> [TASK OBJECTIVE]
Write the next part of the personal essay below about depression and losing the ability to read during the pandemic, starting right after its final sentence.

> [EXTRACT PROVIDED]
Depression is a tricky business. It's not something I am particularly prone to..anxiety being my dysfunction drug of choice, and can only name a couple of times where that flipped into something else. And ultimately, I am usually a pretty happy and content person, even with a lot of anxiety at times, so when I start to notice certain tilts on the horizon I can autocorrect a bit and steer myself to less rocky shores. Bad patches have appeared, but in between, a lot of good. In some cases the external factors exascerbate internal ones, though not always. But I feel it now..sort of like a caterpillar chewing at the edges of a leaf until suddenly, there is no leaf left.
When I wrote my last entry, I lumped it in with all the other things I miss in pandemic world--surface things that lockdowns and safety protocols prevent, but the worst is perhaps the one thing I can't really do that no one at all is stopping me from at all. Namely, sitting in a house and a library full of books and not really having the concentration or bandwidth to read a single one. And don't think it's for a lack of trying. I've started many books, new ones and old faves I thought would snap me out of it, Sometimes I get in a few pages, but I don't last for long with so much in the world competing for my attention. This is true at home where I take a book to bed and wind up doomscrolling instead. Or on my commute, where I used to get the bulk of my enjoyment reading done, which is now instead spent fretting over proximity of bodies and maskwearing, and whether of not that person just has allergies or is trying to kill us.

> [Saved entries]
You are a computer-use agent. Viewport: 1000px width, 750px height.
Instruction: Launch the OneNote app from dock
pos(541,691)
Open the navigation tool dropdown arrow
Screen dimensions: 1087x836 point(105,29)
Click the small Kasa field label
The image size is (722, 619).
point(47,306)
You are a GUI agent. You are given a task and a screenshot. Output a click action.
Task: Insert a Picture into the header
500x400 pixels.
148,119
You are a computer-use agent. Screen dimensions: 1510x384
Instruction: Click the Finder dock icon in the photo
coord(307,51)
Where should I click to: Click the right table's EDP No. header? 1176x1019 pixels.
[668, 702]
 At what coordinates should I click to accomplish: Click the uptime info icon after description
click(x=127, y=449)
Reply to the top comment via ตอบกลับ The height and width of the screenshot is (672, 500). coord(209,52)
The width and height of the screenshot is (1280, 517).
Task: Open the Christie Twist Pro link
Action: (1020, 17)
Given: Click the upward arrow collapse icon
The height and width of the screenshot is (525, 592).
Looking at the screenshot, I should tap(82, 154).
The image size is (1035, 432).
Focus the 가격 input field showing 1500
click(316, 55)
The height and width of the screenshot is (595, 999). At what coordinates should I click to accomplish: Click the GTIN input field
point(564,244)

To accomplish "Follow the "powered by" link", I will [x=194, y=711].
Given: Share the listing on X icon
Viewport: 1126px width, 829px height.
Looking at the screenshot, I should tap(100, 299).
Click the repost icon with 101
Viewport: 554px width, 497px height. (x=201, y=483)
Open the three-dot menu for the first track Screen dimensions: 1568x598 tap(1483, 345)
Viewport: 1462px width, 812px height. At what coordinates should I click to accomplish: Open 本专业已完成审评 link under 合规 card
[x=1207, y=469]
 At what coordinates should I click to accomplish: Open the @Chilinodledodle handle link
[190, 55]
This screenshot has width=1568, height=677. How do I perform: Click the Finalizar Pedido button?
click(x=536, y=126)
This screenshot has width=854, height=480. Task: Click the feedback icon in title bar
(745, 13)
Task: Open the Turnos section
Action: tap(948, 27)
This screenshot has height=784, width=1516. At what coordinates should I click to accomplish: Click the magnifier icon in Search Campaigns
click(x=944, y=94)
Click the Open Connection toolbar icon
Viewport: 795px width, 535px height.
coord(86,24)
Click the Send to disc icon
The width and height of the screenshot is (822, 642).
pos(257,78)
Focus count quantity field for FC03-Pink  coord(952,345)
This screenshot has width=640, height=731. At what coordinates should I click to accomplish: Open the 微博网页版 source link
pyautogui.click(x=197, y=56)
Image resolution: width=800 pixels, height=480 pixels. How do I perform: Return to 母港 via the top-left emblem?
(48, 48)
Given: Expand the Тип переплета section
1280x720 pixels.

> [EXPECTED ANSWER]
At first I worried I'd lost interest and enjoyment in so much, and it's true, even writing, which, thank god, still happens and is perhaps my only rudder. I think because I'm writing poems in the morning, in an unpolluted state of mind. Blog entries are still possible (obviously.) Even art, which at this point seems to be possible again. But reading for enjoyment..I'm not so sure. Even my manuscript reading this fall and my proofing now is something more rote and mechanical than it ever was before. It's not the books fault surely, but some door that needs to be closed in my brain. Or maybe a door that needs to be opened again. It's strange to think I've barely opened a book (touched books, yes, many, chapbooks and library books and textbooks) but read so very little. And in fact, have been hoarding things again at my desk in the library for some magical day it will come back.
What I don't know is cause and effect. Am I not reading because I am low-key depressed and nothing has quite the shine it used to? Or am I depressed because I am incapable of doing one of my favorite things since like the moment the letters started arranging themselves on the page so I could understand them . (And probably, even before that.) It might just be a casualty of the real world intruding so incessantly on my inner life--my attentions so much elsewhere. The outer world leaking into the inner life and poisoning it. Maybe I need to take a reading vacation, ie several days with nothing but books and I can turn things around. Or maybe at least fake it til I make it, which is all I can hope for for now.